O bote também não foi à toa. No final do ano passado a alíquota da Condecine foi "reajustada" em 28,5%, quase o triplo da inflação oficial. As teles não gostaram e daí já questionaram a legalidade da taxa toda. Ora, o juiz Itagiba Catta Preta Neto, da 4ª Vara Federal da Justiça de Brasília, não teve muita dúvida e já concedeu liminar ao SindiTelebrasil, que representa as empresas. O Juiz reconheceu que as operadoras móveis, que pagam o grosso da contribuição, pouco ou nada se beneficiam da produção audiovisual. Portanto, elas não deveriam paga-la. Afinal, a criação de qualquer imposto tem que seguir o que diz na Constituição, considerando o "fato gerador" e muitos outros princípios. Não é por conta de um acordo entre partes que se inventa impostos.

Esse argumento as teles já tem no "bico da chuteira" há anos. Foi assim que ganharam outra liminar na Justiça, contra a Contribuição para a Radiodifusão Pública - CRP, que mantém a EBC, a emissora de TV educativa gerida pelo Governo Federal. A contribuição foi criada no mesmo modelo da Condecine: tira um pouquinho do Fistel e passa para a CRP. Por enquanto o caso está parado na liminar, as teles estão depositando a taxa em juízo há anos. Se ganharem na sentença final esse placar vai estourar. Elas pedem, adicionalmente, até a devolução de tudo que já pagaram a título de CRP. Um olé de quase R$ 3 bilhões.

Por outro lado, não dá pra ver anjos nessa história. Se o Governo já tomou um nas costas no caso da CRP, por que insistiu na mesma "linha burra" para garantir a Condecine? A única certeza, por enquanto, é que o Fistel ficou bem mais barato para as teles. Para se ter uma ideia, em 2014 as teles recolheram mais de R$ 700 milhões de Condecine, o que representou 90% da receita da Ancine. A entidade agora reclama da ação na Justiça, mas também não deixa claro porque pediu aumento de 28,5%, se apenas um terço da verba que arrecadou está alocado em ações de apoio ao audiovisual. Mais uma vez, cadê os anjos!?

LEVANDO 3 GANHA UM BÔNUS


Já que as teles entendem tanto de impostos, por que não agir em favor da finalidade tributária? O propósito original dos fundos de telecomunicações (Fistel e Fust) é aplicar em programas de inclusão digital ou em políticas de universalização de serviços de telecomunicações. É a área de negócio delas.

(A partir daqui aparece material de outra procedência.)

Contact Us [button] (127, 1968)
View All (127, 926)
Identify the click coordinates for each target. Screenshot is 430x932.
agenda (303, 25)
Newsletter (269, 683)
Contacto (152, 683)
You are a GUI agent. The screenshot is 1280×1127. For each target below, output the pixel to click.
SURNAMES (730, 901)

A popularização da tecnologia Ginga pode propiciar esses benefícios, principalmente a partir das aplicações interativas voltadas para a população de baixa renda. No entanto, o que se vê é as teles "fazendo beiço" a cada vez que se fala no Ginga, o software brasileiro que transforma os set-top boxes (conversores digitais) na mais poderosa ferramenta de inclusão digital em massa para um país como o Brasil.

Depois do leilão da faixa adicional para a Internet móvel as teles assumiram, como compensação, apoiar as famílias de baixa renda a acessarem a TV digital. Um investimento que passa de R$ 3 bilhões. Nesse caso não tem nada a ver com imposto, foi um compromisso assumido no edital do leilão, que passou a incluir a popularização do Ginga. Porém, agora reclamam dos custos que essa obrigação pode representar por causa da alta do dólar.

Maior contradição que essa só a "doação" de mais de R$ 100 milhões que o governo acaba de conceder às teles. O Ministério das Comunicações autorizou o adiamento, por um ano, do pagamento do valor que as teles teriam que depositar até o final de janeiro para a compensação assumida no leilão. O valor é de R$ 1,1 bilhão, que não terá qualquer acréscimo ou correção pelo adiamento. Na inflação que estamos vivendo, no mínimo R$ 100 milhões vão parar no fundo da rede, bem ao lado da garrafinha de água.